— begin Provided records —

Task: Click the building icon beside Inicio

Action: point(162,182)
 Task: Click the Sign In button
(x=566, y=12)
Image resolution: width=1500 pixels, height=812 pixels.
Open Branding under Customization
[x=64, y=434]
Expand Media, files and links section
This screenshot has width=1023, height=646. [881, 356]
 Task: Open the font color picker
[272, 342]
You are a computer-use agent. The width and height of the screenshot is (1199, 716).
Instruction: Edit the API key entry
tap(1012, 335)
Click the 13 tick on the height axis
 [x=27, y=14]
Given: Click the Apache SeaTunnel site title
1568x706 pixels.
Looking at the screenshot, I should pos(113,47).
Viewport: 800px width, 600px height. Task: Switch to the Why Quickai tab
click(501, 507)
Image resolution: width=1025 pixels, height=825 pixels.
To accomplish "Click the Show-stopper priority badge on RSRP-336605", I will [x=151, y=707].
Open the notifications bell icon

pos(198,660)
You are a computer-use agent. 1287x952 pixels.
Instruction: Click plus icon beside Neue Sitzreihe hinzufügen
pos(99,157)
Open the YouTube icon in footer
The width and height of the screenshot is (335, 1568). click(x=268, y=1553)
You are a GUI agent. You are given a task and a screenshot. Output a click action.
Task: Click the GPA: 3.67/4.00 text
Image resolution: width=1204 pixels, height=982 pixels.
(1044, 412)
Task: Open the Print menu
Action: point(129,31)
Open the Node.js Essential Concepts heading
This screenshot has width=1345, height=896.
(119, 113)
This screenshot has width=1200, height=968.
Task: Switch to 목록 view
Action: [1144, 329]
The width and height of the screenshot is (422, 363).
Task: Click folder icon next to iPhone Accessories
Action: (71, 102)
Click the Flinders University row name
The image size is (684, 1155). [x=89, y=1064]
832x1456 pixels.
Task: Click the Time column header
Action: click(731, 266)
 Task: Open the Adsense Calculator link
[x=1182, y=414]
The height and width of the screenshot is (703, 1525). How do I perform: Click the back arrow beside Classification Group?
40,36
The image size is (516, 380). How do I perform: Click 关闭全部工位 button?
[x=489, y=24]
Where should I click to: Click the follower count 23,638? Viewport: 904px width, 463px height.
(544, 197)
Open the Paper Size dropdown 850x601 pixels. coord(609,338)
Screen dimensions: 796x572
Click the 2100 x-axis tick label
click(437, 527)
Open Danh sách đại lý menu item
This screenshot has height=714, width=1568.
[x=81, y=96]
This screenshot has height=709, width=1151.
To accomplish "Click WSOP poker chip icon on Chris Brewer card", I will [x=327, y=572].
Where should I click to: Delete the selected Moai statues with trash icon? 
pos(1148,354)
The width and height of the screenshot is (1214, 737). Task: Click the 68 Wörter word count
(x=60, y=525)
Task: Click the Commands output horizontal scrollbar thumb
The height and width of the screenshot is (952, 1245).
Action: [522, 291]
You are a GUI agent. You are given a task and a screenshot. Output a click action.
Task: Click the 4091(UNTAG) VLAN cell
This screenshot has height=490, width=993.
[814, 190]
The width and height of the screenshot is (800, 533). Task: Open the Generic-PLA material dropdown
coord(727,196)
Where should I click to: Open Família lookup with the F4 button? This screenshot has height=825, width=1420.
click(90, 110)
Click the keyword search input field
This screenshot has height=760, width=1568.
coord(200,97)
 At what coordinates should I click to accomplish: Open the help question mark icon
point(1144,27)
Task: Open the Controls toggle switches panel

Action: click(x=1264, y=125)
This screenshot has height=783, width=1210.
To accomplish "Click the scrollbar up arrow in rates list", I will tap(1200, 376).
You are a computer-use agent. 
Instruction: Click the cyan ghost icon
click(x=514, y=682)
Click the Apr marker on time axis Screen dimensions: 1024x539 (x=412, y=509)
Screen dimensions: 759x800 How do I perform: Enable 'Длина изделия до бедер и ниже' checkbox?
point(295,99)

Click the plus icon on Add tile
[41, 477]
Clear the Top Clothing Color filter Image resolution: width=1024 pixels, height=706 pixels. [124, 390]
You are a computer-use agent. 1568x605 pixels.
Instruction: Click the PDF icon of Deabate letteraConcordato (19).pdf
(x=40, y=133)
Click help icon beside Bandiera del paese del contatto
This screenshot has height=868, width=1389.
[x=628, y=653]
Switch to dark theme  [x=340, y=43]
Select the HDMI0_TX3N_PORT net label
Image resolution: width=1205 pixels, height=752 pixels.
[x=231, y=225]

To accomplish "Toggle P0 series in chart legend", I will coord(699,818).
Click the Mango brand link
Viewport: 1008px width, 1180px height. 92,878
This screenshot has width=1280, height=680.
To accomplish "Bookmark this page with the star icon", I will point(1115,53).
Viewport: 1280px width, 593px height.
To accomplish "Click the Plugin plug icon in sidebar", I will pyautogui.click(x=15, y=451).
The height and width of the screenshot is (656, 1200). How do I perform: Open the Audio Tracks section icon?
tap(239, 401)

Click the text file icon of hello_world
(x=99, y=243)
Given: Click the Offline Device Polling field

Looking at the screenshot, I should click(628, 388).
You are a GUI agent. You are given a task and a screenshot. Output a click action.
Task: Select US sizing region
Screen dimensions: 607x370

— end Provided records —

▸ To be done
Rewrite the entries from the beginning through the line containing "The width and height of the screenshot is (335, 1568).", swapping "icon" for "symbol" and keeping everything else the same.

▸ Answer to this exercise
Task: Click the building symbol beside Inicio

Action: point(162,182)
 Task: Click the Sign In button
(x=566, y=12)
Image resolution: width=1500 pixels, height=812 pixels.
Open Branding under Customization
[x=64, y=434]
Expand Media, files and links section
This screenshot has width=1023, height=646. [881, 356]
 Task: Open the font color picker
[272, 342]
You are a computer-use agent. The width and height of the screenshot is (1199, 716).
Instruction: Edit the API key entry
tap(1012, 335)
Click the 13 tick on the height axis
 [x=27, y=14]
Given: Click the Apache SeaTunnel site title
1568x706 pixels.
Looking at the screenshot, I should pos(113,47).
Viewport: 800px width, 600px height. Task: Switch to the Why Quickai tab
click(501, 507)
Image resolution: width=1025 pixels, height=825 pixels.
To accomplish "Click the Show-stopper priority badge on RSRP-336605", I will [x=151, y=707].
Open the notifications bell symbol

pos(198,660)
You are a computer-use agent. 1287x952 pixels.
Instruction: Click plus symbol beside Neue Sitzreihe hinzufügen
pos(99,157)
Open the YouTube symbol in footer
The width and height of the screenshot is (335, 1568). click(x=268, y=1553)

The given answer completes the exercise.